DIRECTION: Please rewrite the entries below, changing every "pixels" to "px" and leaving everything else as it is.

>> Start DATA LISTING

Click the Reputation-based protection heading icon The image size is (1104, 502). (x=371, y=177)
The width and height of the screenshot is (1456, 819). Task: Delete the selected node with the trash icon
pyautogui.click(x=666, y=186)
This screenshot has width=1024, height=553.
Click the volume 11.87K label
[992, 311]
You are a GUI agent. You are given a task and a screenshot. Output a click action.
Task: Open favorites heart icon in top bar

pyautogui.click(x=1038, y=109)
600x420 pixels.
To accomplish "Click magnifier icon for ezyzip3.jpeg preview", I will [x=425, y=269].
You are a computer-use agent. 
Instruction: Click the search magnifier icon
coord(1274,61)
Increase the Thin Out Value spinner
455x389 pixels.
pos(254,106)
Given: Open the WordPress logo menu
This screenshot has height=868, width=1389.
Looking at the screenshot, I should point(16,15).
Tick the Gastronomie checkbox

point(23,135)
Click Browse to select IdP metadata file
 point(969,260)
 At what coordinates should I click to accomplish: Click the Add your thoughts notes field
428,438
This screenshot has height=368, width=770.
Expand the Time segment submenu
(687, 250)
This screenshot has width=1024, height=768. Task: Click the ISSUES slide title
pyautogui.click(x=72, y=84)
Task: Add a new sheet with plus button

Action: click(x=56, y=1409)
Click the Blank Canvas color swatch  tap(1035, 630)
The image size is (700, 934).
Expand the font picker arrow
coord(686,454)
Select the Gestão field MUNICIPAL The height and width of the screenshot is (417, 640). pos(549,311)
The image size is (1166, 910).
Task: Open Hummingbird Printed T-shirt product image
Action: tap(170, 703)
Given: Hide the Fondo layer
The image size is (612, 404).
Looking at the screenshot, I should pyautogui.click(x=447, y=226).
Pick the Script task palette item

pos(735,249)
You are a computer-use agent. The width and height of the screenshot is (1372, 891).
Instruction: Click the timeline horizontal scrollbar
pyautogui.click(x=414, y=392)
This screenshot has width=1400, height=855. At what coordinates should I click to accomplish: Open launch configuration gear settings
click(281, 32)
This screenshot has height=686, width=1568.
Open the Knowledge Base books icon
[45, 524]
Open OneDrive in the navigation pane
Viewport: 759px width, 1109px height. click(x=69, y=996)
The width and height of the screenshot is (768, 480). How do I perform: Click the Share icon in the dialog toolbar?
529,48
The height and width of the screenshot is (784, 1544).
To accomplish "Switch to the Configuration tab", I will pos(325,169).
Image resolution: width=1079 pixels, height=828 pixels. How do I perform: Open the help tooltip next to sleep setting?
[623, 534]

>> End DATA LISTING

THE OUTPUT:
Click the Reputation-based protection heading icon The image size is (1104, 502). (x=371, y=177)
The width and height of the screenshot is (1456, 819). Task: Delete the selected node with the trash icon
pyautogui.click(x=666, y=186)
This screenshot has width=1024, height=553.
Click the volume 11.87K label
[992, 311]
You are a GUI agent. You are given a task and a screenshot. Output a click action.
Task: Open favorites heart icon in top bar

pyautogui.click(x=1038, y=109)
600x420 px.
To accomplish "Click magnifier icon for ezyzip3.jpeg preview", I will [x=425, y=269].
You are a computer-use agent. 
Instruction: Click the search magnifier icon
coord(1274,61)
Increase the Thin Out Value spinner
455x389 px.
pos(254,106)
Given: Open the WordPress logo menu
This screenshot has height=868, width=1389.
Looking at the screenshot, I should point(16,15).
Tick the Gastronomie checkbox

point(23,135)
Click Browse to select IdP metadata file
 point(969,260)
 At what coordinates should I click to accomplish: Click the Add your thoughts notes field
428,438
This screenshot has height=368, width=770.
Expand the Time segment submenu
(687, 250)
This screenshot has width=1024, height=768. Task: Click the ISSUES slide title
pyautogui.click(x=72, y=84)
Task: Add a new sheet with plus button

Action: click(x=56, y=1409)
Click the Blank Canvas color swatch  tap(1035, 630)
The image size is (700, 934).
Expand the font picker arrow
coord(686,454)
Select the Gestão field MUNICIPAL The height and width of the screenshot is (417, 640). pos(549,311)
The image size is (1166, 910).
Task: Open Hummingbird Printed T-shirt product image
Action: tap(170, 703)
Given: Hide the Fondo layer
The image size is (612, 404).
Looking at the screenshot, I should pyautogui.click(x=447, y=226).
Pick the Script task palette item

pos(735,249)
You are a computer-use agent. The width and height of the screenshot is (1372, 891).
Instruction: Click the timeline horizontal scrollbar
pyautogui.click(x=414, y=392)
This screenshot has width=1400, height=855. At what coordinates should I click to accomplish: Open launch configuration gear settings
click(281, 32)
This screenshot has height=686, width=1568.
Open the Knowledge Base books icon
[45, 524]
Open OneDrive in the navigation pane
Viewport: 759px width, 1109px height. click(x=69, y=996)
The width and height of the screenshot is (768, 480). How do I perform: Click the Share icon in the dialog toolbar?
529,48
The height and width of the screenshot is (784, 1544).
To accomplish "Switch to the Configuration tab", I will pos(325,169).
Image resolution: width=1079 px, height=828 px. How do I perform: Open the help tooltip next to sleep setting?
[623, 534]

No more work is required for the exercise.